This repository provides a minimal Open-EnergyMesh scaffold focused on an offline-first, distributed microgrid orchestration flow. It implements a small in-memory data model (Device, Inverter, Meter, DER, PriceQuote, Forecast) and a lightweight EnergyMesh orchestrator with a simple energy-flow calculation. It also includes a placeholder ADMM-like solver to demonstrate how a compositional optimization layer can be integrated on top of the runtime.
What you get in this MVP:
- Core data model for energy devices and components
- Basic energy-flow computation: generation minus consumption
- A lightweight ADMM-lite adapter surface (solver_admm.js)

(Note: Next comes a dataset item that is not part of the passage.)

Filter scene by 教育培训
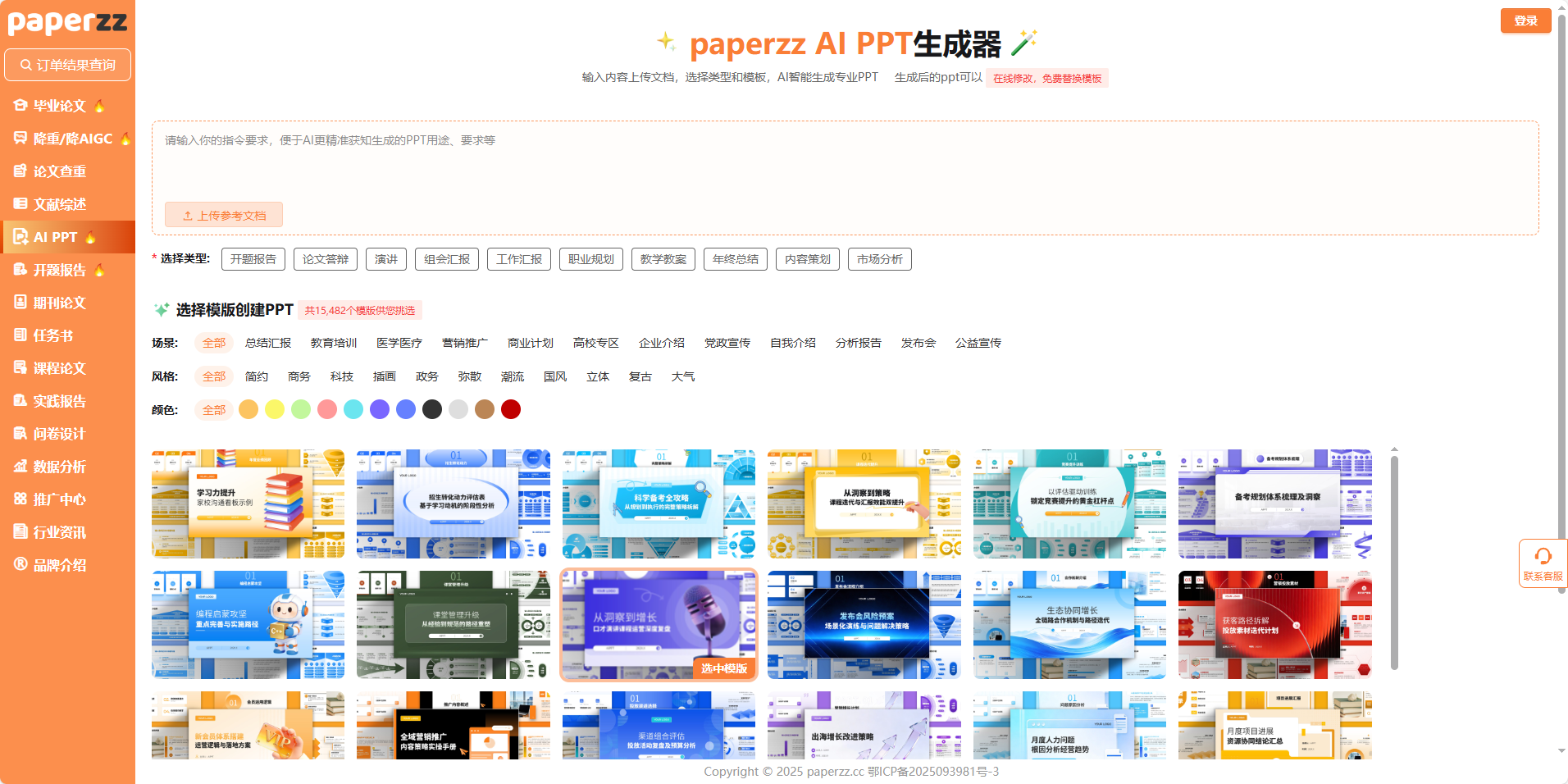This screenshot has width=1568, height=784. (x=334, y=343)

- Delta-sync helper and an API surface to apply per-device deltas
- Simple tests that exercise computeFlow, delta-sync, and ADMM integration
- Lightweight, well-scoped scaffolding suitable for MVP testing and iteration
Usage
- Install dependencies: npm install
- Run tests: npm test
- The repository exports Open-EnergyMesh primitives via src/mesh.js for extension.
Notes
- This MVP emphasizes offline resilience and a clean path toward modular optimization layers.
- See src/mesh.js and src/solver_admm.js for the basic in-memory implementation and the ADMM scaffold.
Roadmap (high level)
- Finalize a 0.2 core protocol and two starter adapters
- Implement an ADMM-lite local solver with offline/partially-connected rounds (delta-sync)
- Add privacy-preserving options and governance hooks
- Provide a small reference adapter SDK and HIL testbed
License: MIT
This project is designed to be extended incrementally. See AGENTS.md for architectural rules and contribution guidelines.
Commit messages follow a concise rationale-focused style suitable for collaborative reviews.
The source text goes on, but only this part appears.